[Stored items]
━━━━━━━━━━━━━━━━━━━━━━━━━━━━━━
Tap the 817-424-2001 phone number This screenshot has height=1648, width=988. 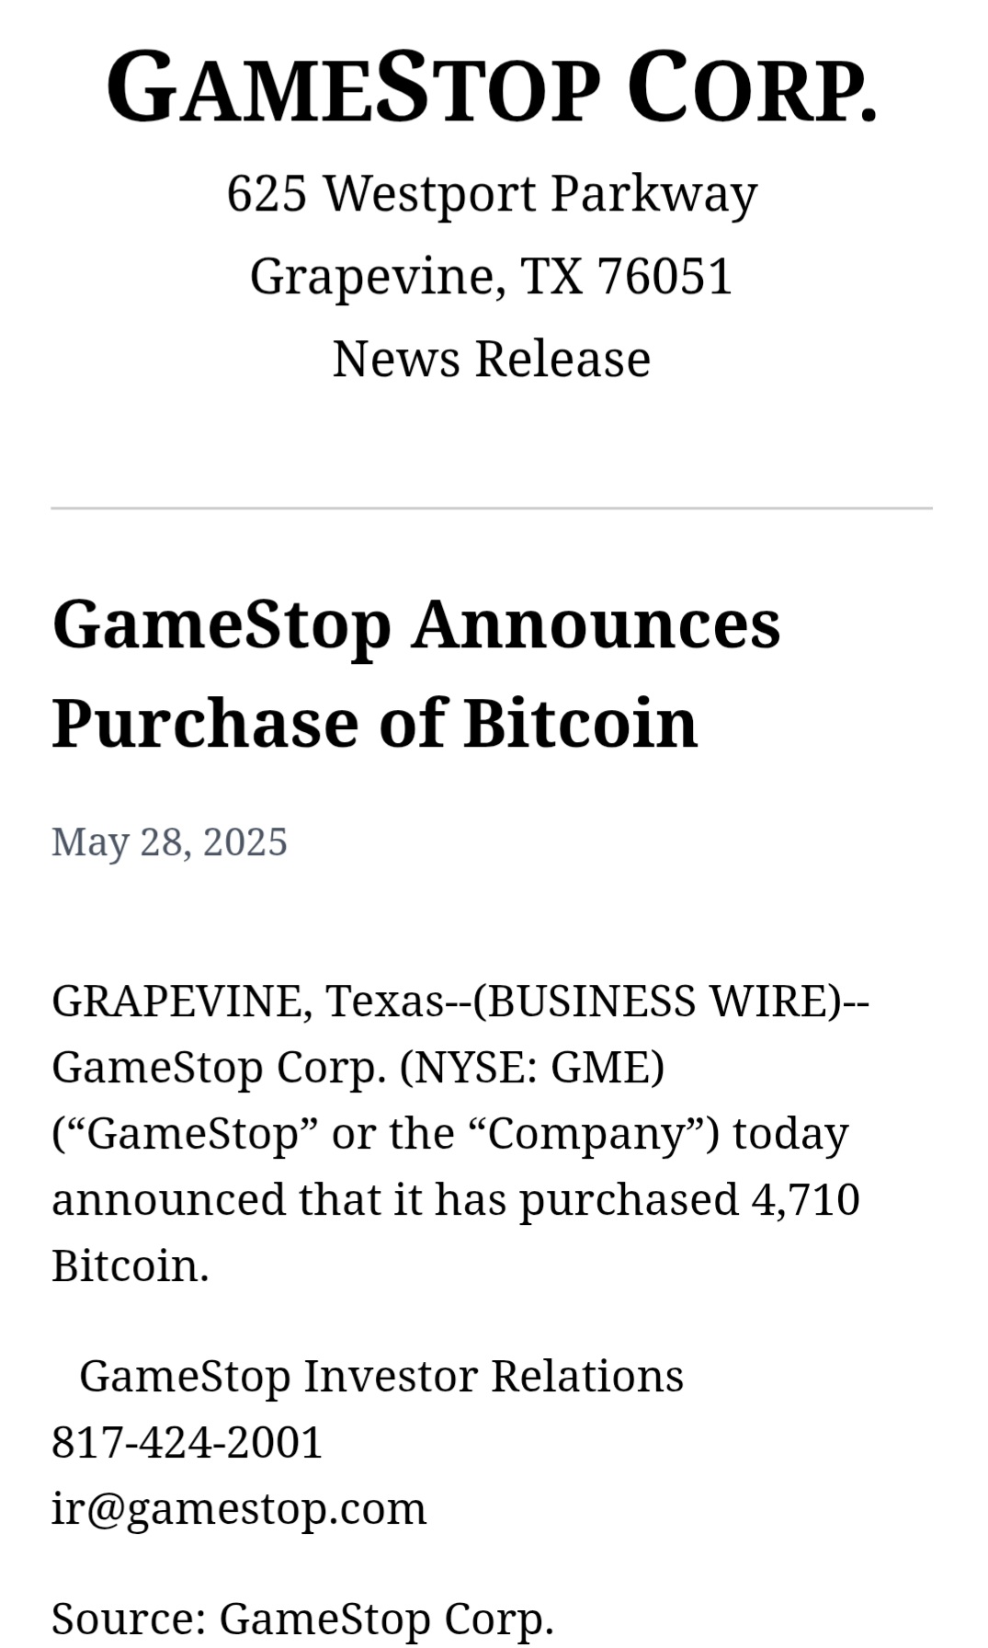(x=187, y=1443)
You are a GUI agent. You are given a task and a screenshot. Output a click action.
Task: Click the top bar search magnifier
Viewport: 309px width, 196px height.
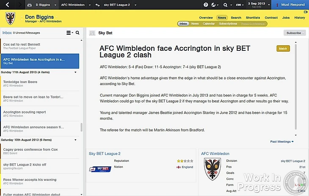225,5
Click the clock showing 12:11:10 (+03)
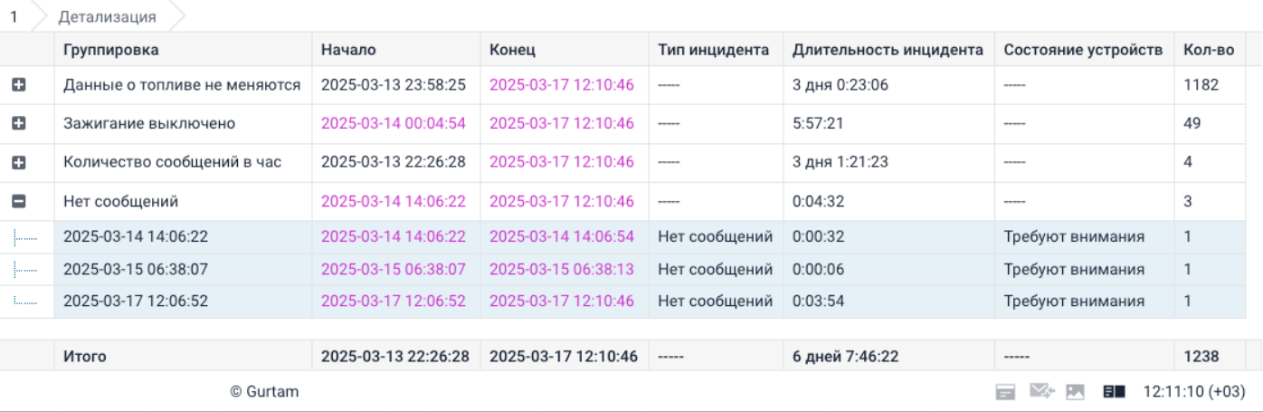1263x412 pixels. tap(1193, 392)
━━━━━━━━━━━━━━━━━━━━━━━━━━━━━━
What to work on: Skip all pictures. Copy exactly the lines from the one containing "Task: Click the top bar search magnifier" through the end of the records, both ends included.

Expected answer:
Task: Click the top bar search magnifier
Viewport: 309px width, 196px height.
225,5
Click the clock showing 12:11:10 (+03)
1263x412 pixels. tap(1193, 392)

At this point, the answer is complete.